Jeune homme, apporte-nous d’autres fleurs et des fruits.
Qu’est-ce, amis ? nos éclats, nos jeux se ralentissent ?
Que des verres plus grands dans nos mains se remplissent.
Pourquoi vois-je languir ces vins abandonnés,
Sous le liége tenace encor emprisonnés ?
Voyons si ce premier, fils de l’Andalousie,
Vaudra ceux dont Madère a formé l’ambroisie,
Ou ceux dont la Garonne enrichit ses côteaux,
Ou la vigne foulée aux pressoirs de Citeaux ?

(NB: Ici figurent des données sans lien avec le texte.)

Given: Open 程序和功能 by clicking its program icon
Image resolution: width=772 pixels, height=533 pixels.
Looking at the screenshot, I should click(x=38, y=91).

Non, rien n’est plus heureux que le mortel tranquille,
Qui cher à ses amis, à l’amour indocile,
Parmi les entretiens, les jeux et les banquets,
Laisse couler la vie et n’y pense jamais.

Ah ! qu’un front et qu’une ame, à la tristesse en proie,
Feignent mal aisément et le rire et la joie.
Je ne sais, mais partout je l’entends, je la voi ;
Son fantôme attrayant est partout devant moi ;
Son nom, sa voix absente erre dans mon oreille.
Peut-être aux feux du vin que l’amour se réveille :
Sons les bosquets de Chypre, à Vénus consacrés,
Bacchus mi rit l’azur de ses pampres dorés.
J’ai peur que pour tromper ma haine et ma vengeance,
Tous ces dieux malfaisans ne soient d’intelligence.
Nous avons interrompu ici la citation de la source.